The evidence does not support the conclusion that the separation was through no fault of claimant. The word "fault" as used in unemployment security situations "is not limited to something worthy of censure but must be construed as meaning failure or volition." Wolf's v. Iowa Employment Security Commission, 244 Iowa 999, 59 N.W.2d 216 (1953); Walter Bledsoe Coal Co. v. Review Board of Employment Security, 221 Ind. 16, 46 N.E. 477 (1943).

"[E]mployment with the Denver Police Department is governed by the provisions of the Denver City Charter." Spickard v. Civil Service Commission, 31 Colo. App. 450, 505 P.2d 32 (1972). Thus, the charter is part of the employment contract. Hence, the evidence discloses that claimant knowingly and voluntarily breached the terms of her employment contract, and violated a regulation of the police department and a charter provision. Thus, claimant's voluntary violation of the charter requirement which was a condition of employment, constituted fault on her part.

Further, the determination that the residency restriction is not logical or material impliedly renders the requirement invalid. Such a determination is outside the scope of the Commission's duties, and is an issue appropriately resolved in a court of law. See School District No. 11-J v. Howell, 33 Colo. App. 57, 517 P.2d 422 (1974).

In determining the validity of such a provision, the challenged restriction, as with other classifications, must bear a rational relationship to one or more legitimate governmental purposes. See People v. Chavez, 629 P.2d 1040 (Colo.1981).

Residence requirements for municipal employment imposed by charters and city ordinances have almost uniformly been held valid and enforceable as bearing a rational relationship to governmental purposes. One of the earliest cases upholding a residency requirement for policemen is Johnson v. State, 132 Ala. 43, 31 So. 493 (1901). Since then, many other jurisdictions have also upheld such requirements for policemen and firemen. See, e.g., McCarthy v. Philadelphia Civil Service Commission, 19 Pa.Cmwlth. 383, 339 A.2d 634 (1975); In re Gagliardi's Appeal, 401 Pa. 141, 163 A.2d *163 418 (1960); and Kennedy v. City of Newark, 29 N.J. 178, 148 A.2d 473 (1959).
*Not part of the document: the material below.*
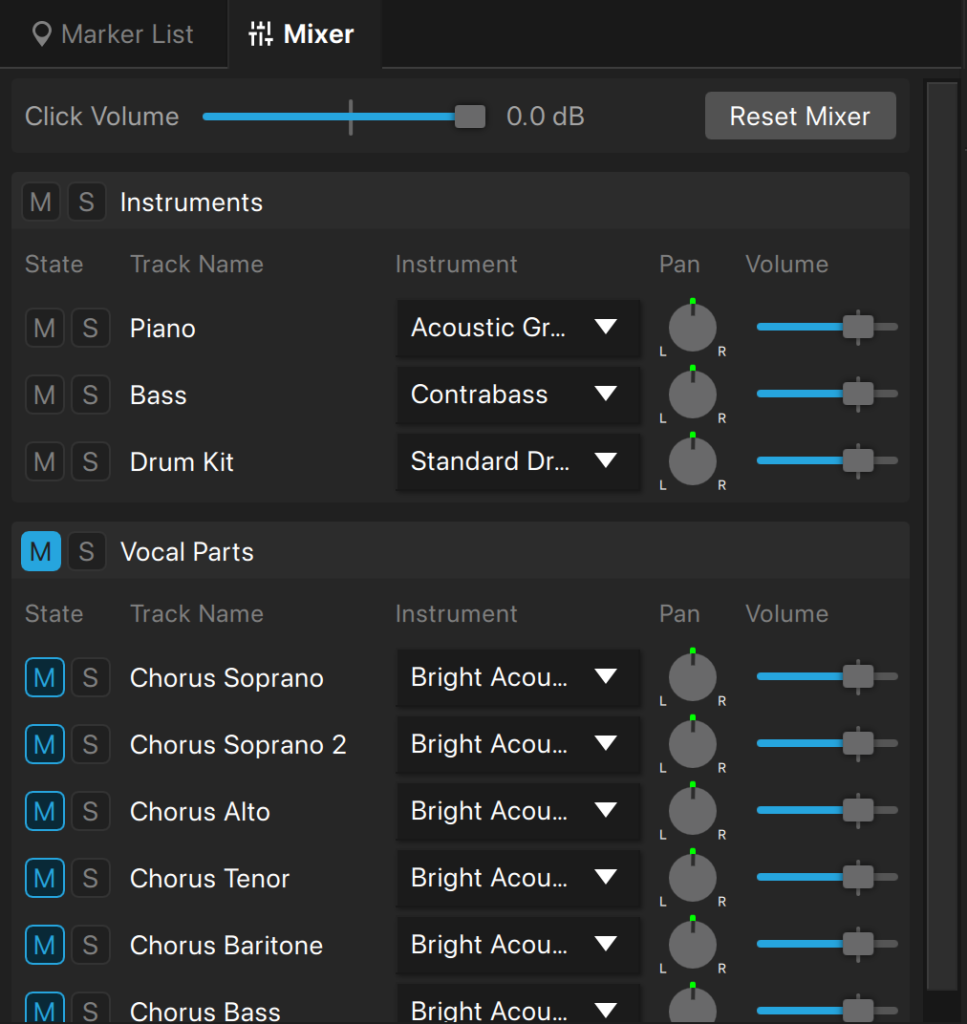Click the Click Volume slider handle
Image resolution: width=967 pixels, height=1024 pixels.
tap(470, 117)
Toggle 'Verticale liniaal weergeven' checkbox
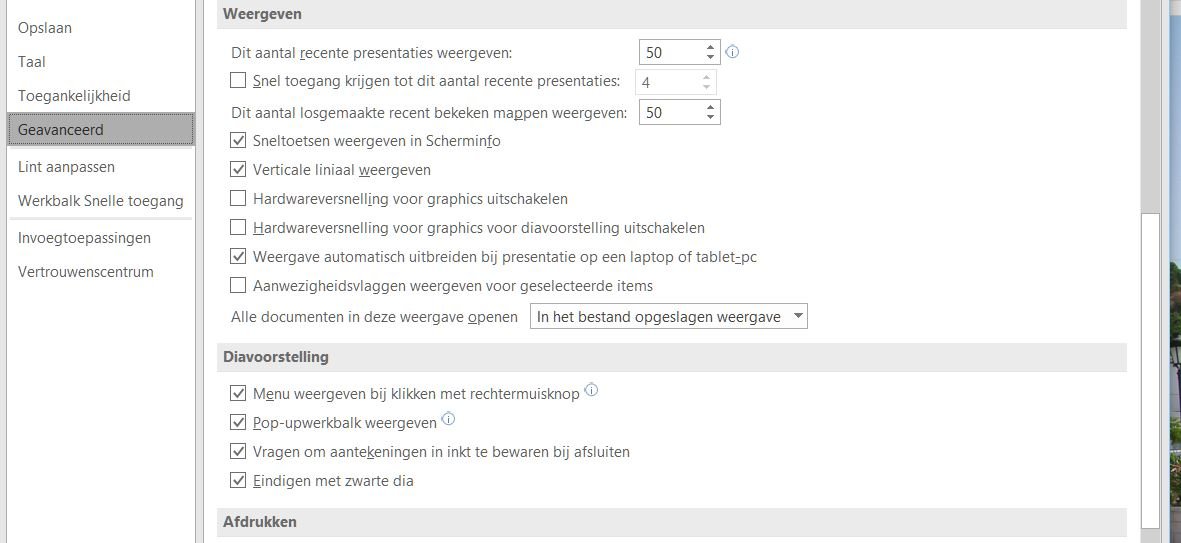 pyautogui.click(x=238, y=170)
One of the purposes cited as supporting such a requirement is "to have those whom [the municipality] helps clothe and feed participate in and contribute support and taxes for its benefit, not for that of cities elsewhere." Salt Lake City Fire Fighters Local v. Salt Lake City, 22 Utah 2d 115, 449 P.2d 239 (1969). Another reason for the requirement is the "unpredictable emergencies inherent in police work." Quigley v. Village of Blanchester, 16 Ohio App. 2d 104, 242 N.E.2d 589 (1968).

We agree with the rationale of the foregoing cases, and hold that the charter provision and the regulation are valid and binding. Acting for her own reasons, claimant voluntarily and knowingly violated this provision of her contract. Hence, the separation was due to her own fault. Therefore, the decision of the deputy was correct.

The order of the Commission is set aside, and the cause is remanded with directions to enter an award under § 8-73-108(8), C.R.S.1973 (1982 Cum.Supp.).

VAN CISE and KELLY, JJ., concur.

NOTES

[*] Retired Court of Appeals Judge sitting by assignment of the Chief Justice under provisions of the Colo. Const., Art. VI, Sec. 5(3) and § 24-51-607(5), C.R.S.1973 (1982 Cum.Supp.).